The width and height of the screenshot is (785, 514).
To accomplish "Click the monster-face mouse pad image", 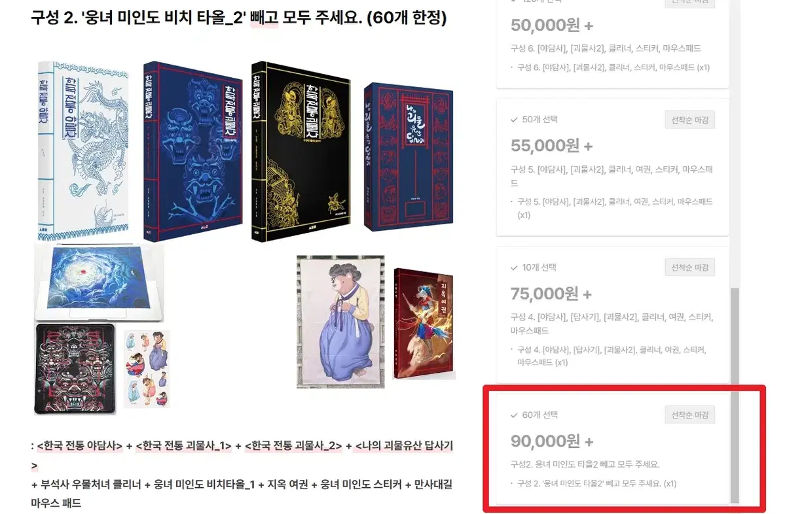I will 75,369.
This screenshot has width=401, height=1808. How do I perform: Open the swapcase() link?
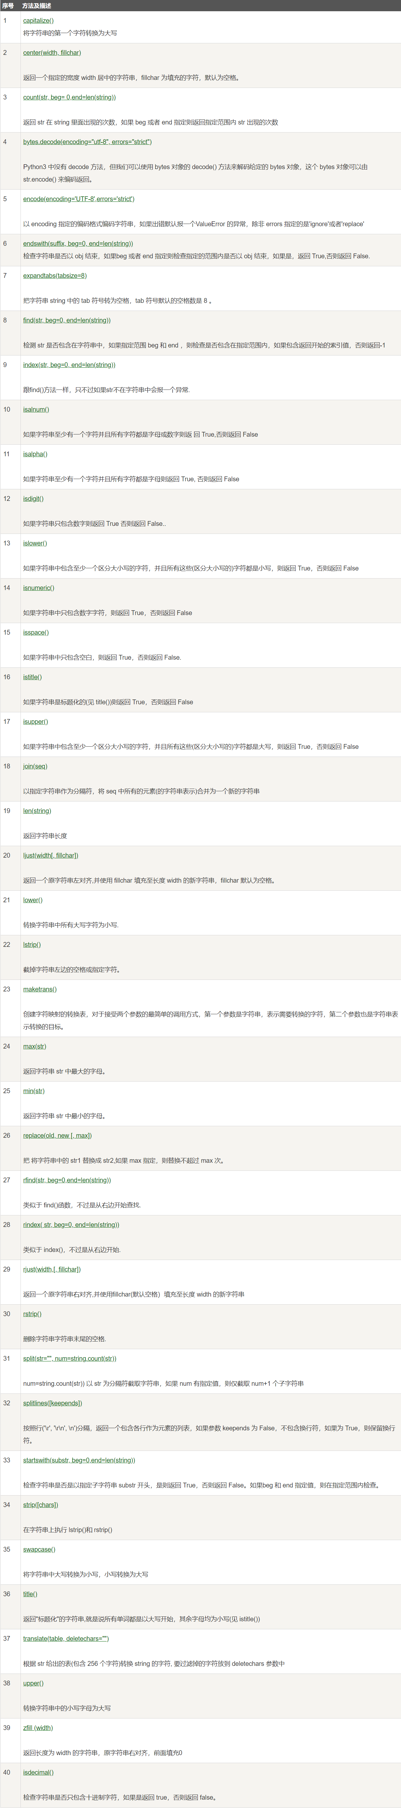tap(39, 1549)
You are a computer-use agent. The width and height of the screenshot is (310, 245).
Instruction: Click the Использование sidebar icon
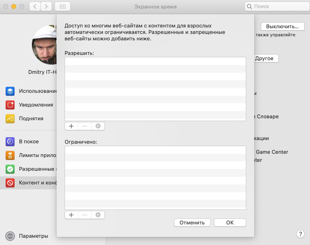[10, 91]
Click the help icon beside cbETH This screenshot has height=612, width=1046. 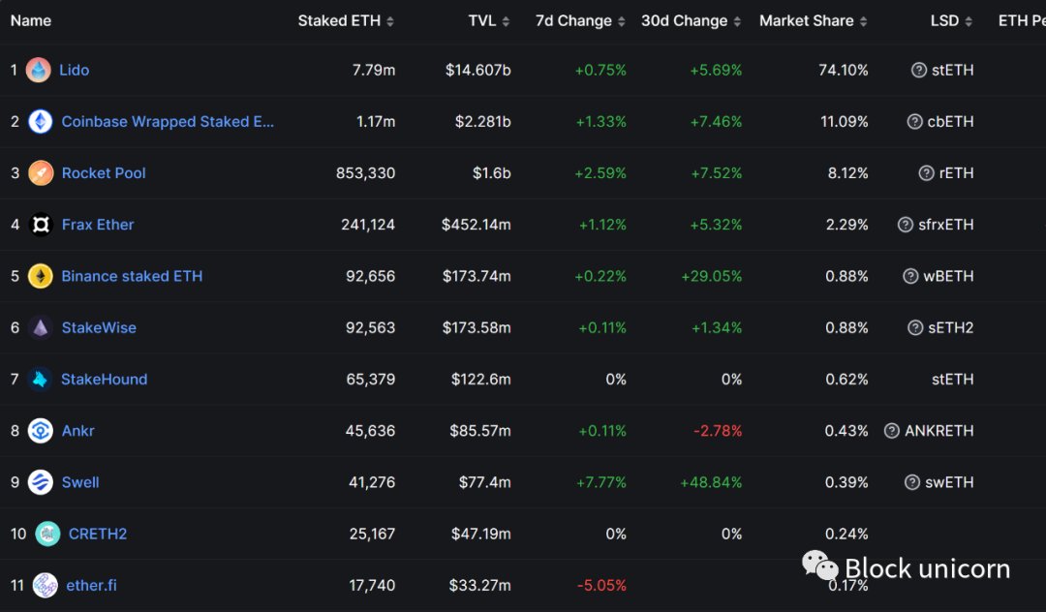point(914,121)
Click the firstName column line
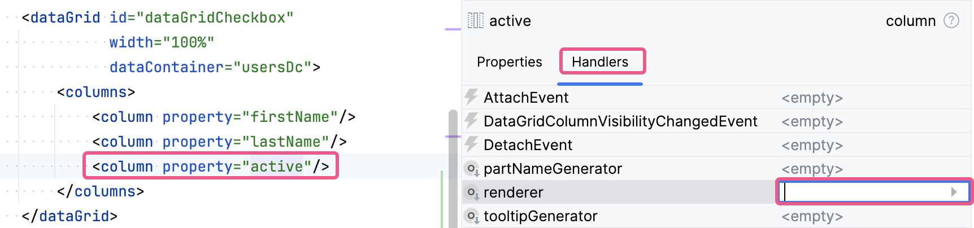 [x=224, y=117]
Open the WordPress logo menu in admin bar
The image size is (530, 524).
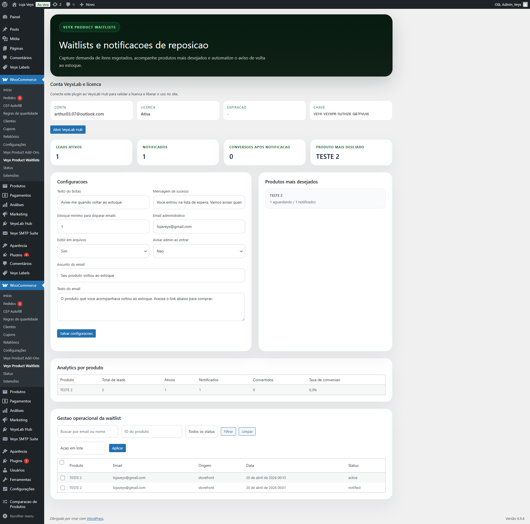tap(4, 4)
# # # # #
**What needs to be done:**
Put the entries above into a numbered list, starting with the line that contains "Open the WordPress logo menu in admin bar" and running through the end of the entries, skipping blank lines. Leave the pictures out.

**Correct result:**
1. Open the WordPress logo menu in admin bar
2. The image size is (530, 524).
3. tap(4, 4)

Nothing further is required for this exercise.